**WORK ORDER**. Repeat the listing that follows without a single change.

**RECORD EXCERPTS**.
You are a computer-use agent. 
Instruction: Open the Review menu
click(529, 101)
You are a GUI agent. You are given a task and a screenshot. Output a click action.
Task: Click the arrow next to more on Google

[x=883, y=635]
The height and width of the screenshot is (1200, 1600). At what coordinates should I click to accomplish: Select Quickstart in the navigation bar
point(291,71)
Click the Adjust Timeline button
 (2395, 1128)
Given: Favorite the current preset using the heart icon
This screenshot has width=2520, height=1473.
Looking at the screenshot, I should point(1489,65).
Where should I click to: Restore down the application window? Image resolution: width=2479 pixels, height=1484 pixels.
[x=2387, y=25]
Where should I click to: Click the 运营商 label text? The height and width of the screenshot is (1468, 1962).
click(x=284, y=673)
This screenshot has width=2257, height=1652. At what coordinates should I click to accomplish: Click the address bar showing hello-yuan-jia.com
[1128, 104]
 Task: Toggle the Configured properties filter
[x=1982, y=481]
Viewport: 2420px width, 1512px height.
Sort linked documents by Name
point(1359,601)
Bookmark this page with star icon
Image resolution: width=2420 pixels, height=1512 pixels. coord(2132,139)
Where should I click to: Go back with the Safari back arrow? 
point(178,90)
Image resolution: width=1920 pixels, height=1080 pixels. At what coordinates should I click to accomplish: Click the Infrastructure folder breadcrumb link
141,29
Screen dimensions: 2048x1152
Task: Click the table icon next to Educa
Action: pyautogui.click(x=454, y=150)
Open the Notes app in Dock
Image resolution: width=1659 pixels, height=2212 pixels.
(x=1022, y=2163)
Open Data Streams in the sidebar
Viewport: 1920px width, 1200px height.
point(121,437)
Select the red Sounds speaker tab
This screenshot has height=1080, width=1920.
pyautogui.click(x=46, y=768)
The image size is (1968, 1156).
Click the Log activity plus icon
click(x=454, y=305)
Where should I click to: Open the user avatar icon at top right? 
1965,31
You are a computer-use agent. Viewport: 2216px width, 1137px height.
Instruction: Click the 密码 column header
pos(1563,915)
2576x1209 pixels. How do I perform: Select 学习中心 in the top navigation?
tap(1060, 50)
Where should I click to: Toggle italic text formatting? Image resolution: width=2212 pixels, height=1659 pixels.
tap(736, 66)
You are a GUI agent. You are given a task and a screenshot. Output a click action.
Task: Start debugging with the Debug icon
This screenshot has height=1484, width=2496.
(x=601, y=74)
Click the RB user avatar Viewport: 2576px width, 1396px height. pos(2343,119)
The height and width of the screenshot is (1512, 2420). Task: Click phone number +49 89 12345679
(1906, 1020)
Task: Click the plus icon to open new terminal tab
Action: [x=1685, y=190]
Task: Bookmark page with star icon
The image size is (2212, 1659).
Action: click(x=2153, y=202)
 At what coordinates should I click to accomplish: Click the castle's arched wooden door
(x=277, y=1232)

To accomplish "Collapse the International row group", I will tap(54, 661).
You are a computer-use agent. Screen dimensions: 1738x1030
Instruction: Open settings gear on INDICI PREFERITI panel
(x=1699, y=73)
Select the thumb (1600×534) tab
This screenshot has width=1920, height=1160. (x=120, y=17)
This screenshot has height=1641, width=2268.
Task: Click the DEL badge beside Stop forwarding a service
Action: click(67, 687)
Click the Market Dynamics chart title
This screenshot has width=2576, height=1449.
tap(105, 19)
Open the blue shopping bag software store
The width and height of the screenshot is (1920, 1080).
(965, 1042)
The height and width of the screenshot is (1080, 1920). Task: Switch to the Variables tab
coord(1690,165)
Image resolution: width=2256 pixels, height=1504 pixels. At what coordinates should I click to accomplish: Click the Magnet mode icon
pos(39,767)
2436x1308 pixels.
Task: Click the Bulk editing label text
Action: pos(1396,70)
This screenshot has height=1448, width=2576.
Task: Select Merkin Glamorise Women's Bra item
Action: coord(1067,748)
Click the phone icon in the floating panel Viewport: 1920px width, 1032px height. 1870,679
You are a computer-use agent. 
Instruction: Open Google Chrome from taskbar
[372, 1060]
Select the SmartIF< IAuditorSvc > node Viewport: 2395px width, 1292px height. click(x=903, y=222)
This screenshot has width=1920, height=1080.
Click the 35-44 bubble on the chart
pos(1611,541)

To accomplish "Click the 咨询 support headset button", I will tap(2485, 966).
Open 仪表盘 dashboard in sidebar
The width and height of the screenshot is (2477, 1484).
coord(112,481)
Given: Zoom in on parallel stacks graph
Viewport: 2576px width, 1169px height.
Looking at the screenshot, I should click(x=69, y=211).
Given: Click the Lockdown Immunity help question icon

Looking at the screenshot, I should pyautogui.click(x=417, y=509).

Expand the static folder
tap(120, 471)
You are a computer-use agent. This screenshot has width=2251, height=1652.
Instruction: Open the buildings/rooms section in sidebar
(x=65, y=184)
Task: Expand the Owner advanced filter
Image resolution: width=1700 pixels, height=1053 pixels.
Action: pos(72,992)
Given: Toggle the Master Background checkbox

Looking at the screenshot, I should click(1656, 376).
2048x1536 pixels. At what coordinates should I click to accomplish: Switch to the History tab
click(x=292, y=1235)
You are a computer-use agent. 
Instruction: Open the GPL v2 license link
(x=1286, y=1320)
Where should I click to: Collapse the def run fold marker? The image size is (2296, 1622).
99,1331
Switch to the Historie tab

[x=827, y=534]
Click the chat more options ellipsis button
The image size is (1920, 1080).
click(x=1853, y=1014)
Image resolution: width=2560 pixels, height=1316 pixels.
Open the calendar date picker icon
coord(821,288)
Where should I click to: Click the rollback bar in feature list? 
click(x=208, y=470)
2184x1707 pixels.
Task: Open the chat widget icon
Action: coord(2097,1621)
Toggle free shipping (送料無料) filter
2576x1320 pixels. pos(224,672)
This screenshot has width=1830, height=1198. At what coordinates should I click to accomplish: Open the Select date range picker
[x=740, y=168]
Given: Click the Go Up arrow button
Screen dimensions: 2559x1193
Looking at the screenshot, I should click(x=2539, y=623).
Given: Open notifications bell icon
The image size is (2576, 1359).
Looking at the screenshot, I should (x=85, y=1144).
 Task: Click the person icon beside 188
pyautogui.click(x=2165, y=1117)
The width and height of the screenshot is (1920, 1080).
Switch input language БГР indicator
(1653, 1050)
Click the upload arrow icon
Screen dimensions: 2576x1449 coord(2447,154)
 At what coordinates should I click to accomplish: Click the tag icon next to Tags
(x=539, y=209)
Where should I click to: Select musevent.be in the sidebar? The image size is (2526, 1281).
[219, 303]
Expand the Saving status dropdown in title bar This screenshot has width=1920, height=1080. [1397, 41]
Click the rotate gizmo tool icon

**EXERCISE RESPONSE**.
You are a computer-use agent. 
Instruction: Open the Review menu
click(529, 101)
You are a GUI agent. You are given a task and a screenshot. Output a click action.
Task: Click the arrow next to more on Google

[x=883, y=635]
The height and width of the screenshot is (1200, 1600). At what coordinates should I click to accomplish: Select Quickstart in the navigation bar
point(291,71)
Click the Adjust Timeline button
 (2395, 1128)
Given: Favorite the current preset using the heart icon
This screenshot has width=2520, height=1473.
Looking at the screenshot, I should point(1489,65).
Where should I click to: Restore down the application window? Image resolution: width=2479 pixels, height=1484 pixels.
[x=2387, y=25]
Where should I click to: Click the 运营商 label text? The height and width of the screenshot is (1468, 1962).
click(x=284, y=673)
This screenshot has width=2257, height=1652. At what coordinates should I click to accomplish: Click the address bar showing hello-yuan-jia.com
[1128, 104]
 Task: Toggle the Configured properties filter
[x=1982, y=481]
Viewport: 2420px width, 1512px height.
Sort linked documents by Name
point(1359,601)
Bookmark this page with star icon
Image resolution: width=2420 pixels, height=1512 pixels. coord(2132,139)
Where should I click to: Go back with the Safari back arrow? 
point(178,90)
Image resolution: width=1920 pixels, height=1080 pixels. At what coordinates should I click to accomplish: Click the Infrastructure folder breadcrumb link
141,29
Screen dimensions: 2048x1152
Task: Click the table icon next to Educa
Action: pyautogui.click(x=454, y=150)
Open the Notes app in Dock
Image resolution: width=1659 pixels, height=2212 pixels.
(x=1022, y=2163)
Open Data Streams in the sidebar
Viewport: 1920px width, 1200px height.
point(121,437)
Select the red Sounds speaker tab
This screenshot has height=1080, width=1920.
pyautogui.click(x=46, y=768)
The image size is (1968, 1156).
Click the Log activity plus icon
click(x=454, y=305)
Where should I click to: Open the user avatar icon at top right? 
1965,31
You are a computer-use agent. Viewport: 2216px width, 1137px height.
Instruction: Click the 密码 column header
pos(1563,915)
2576x1209 pixels. How do I perform: Select 学习中心 in the top navigation?
tap(1060, 50)
Where should I click to: Toggle italic text formatting? Image resolution: width=2212 pixels, height=1659 pixels.
tap(736, 66)
You are a GUI agent. You are given a task and a screenshot. Output a click action.
Task: Start debugging with the Debug icon
This screenshot has height=1484, width=2496.
(x=601, y=74)
Click the RB user avatar Viewport: 2576px width, 1396px height. pos(2343,119)
The height and width of the screenshot is (1512, 2420). Task: Click phone number +49 89 12345679
(1906, 1020)
Task: Click the plus icon to open new terminal tab
Action: [x=1685, y=190]
Task: Bookmark page with star icon
The image size is (2212, 1659).
Action: click(x=2153, y=202)
 At what coordinates should I click to accomplish: Click the castle's arched wooden door
(x=277, y=1232)

To accomplish "Collapse the International row group", I will tap(54, 661).
You are a computer-use agent. Screen dimensions: 1738x1030
Instruction: Open settings gear on INDICI PREFERITI panel
(x=1699, y=73)
Select the thumb (1600×534) tab
This screenshot has width=1920, height=1160. (x=120, y=17)
This screenshot has height=1641, width=2268.
Task: Click the DEL badge beside Stop forwarding a service
Action: click(67, 687)
Click the Market Dynamics chart title
This screenshot has width=2576, height=1449.
tap(105, 19)
Open the blue shopping bag software store
The width and height of the screenshot is (1920, 1080).
(965, 1042)
The height and width of the screenshot is (1080, 1920). Task: Switch to the Variables tab
coord(1690,165)
Image resolution: width=2256 pixels, height=1504 pixels. At what coordinates should I click to accomplish: Click the Magnet mode icon
pos(39,767)
2436x1308 pixels.
Task: Click the Bulk editing label text
Action: pos(1396,70)
This screenshot has height=1448, width=2576.
Task: Select Merkin Glamorise Women's Bra item
Action: coord(1067,748)
Click the phone icon in the floating panel Viewport: 1920px width, 1032px height. 1870,679
You are a computer-use agent. 
Instruction: Open Google Chrome from taskbar
[372, 1060]
Select the SmartIF< IAuditorSvc > node Viewport: 2395px width, 1292px height. click(x=903, y=222)
This screenshot has width=1920, height=1080.
Click the 35-44 bubble on the chart
pos(1611,541)

To accomplish "Click the 咨询 support headset button", I will tap(2485, 966).
Open 仪表盘 dashboard in sidebar
The width and height of the screenshot is (2477, 1484).
coord(112,481)
Given: Zoom in on parallel stacks graph
Viewport: 2576px width, 1169px height.
Looking at the screenshot, I should click(x=69, y=211).
Given: Click the Lockdown Immunity help question icon

Looking at the screenshot, I should pyautogui.click(x=417, y=509).

Expand the static folder
tap(120, 471)
You are a computer-use agent. This screenshot has width=2251, height=1652.
Instruction: Open the buildings/rooms section in sidebar
(x=65, y=184)
Task: Expand the Owner advanced filter
Image resolution: width=1700 pixels, height=1053 pixels.
Action: pos(72,992)
Given: Toggle the Master Background checkbox

Looking at the screenshot, I should click(1656, 376).
2048x1536 pixels. At what coordinates should I click to accomplish: Switch to the History tab
click(x=292, y=1235)
You are a computer-use agent. 
Instruction: Open the GPL v2 license link
(x=1286, y=1320)
Where should I click to: Collapse the def run fold marker? The image size is (2296, 1622).
99,1331
Switch to the Historie tab

[x=827, y=534]
Click the chat more options ellipsis button
The image size is (1920, 1080).
click(x=1853, y=1014)
Image resolution: width=2560 pixels, height=1316 pixels.
Open the calendar date picker icon
coord(821,288)
Where should I click to: Click the rollback bar in feature list? 
click(x=208, y=470)
2184x1707 pixels.
Task: Open the chat widget icon
Action: coord(2097,1621)
Toggle free shipping (送料無料) filter
2576x1320 pixels. pos(224,672)
This screenshot has width=1830, height=1198. At what coordinates should I click to accomplish: Open the Select date range picker
[x=740, y=168]
Given: Click the Go Up arrow button
Screen dimensions: 2559x1193
Looking at the screenshot, I should click(x=2539, y=623).
Given: Open notifications bell icon
The image size is (2576, 1359).
Looking at the screenshot, I should (x=85, y=1144).
 Task: Click the person icon beside 188
pyautogui.click(x=2165, y=1117)
The width and height of the screenshot is (1920, 1080).
Switch input language БГР indicator
(1653, 1050)
Click the upload arrow icon
Screen dimensions: 2576x1449 coord(2447,154)
 At what coordinates should I click to accomplish: Click the tag icon next to Tags
(x=539, y=209)
Where should I click to: Select musevent.be in the sidebar? The image size is (2526, 1281).
[219, 303]
Expand the Saving status dropdown in title bar This screenshot has width=1920, height=1080. [1397, 41]
Click the rotate gizmo tool icon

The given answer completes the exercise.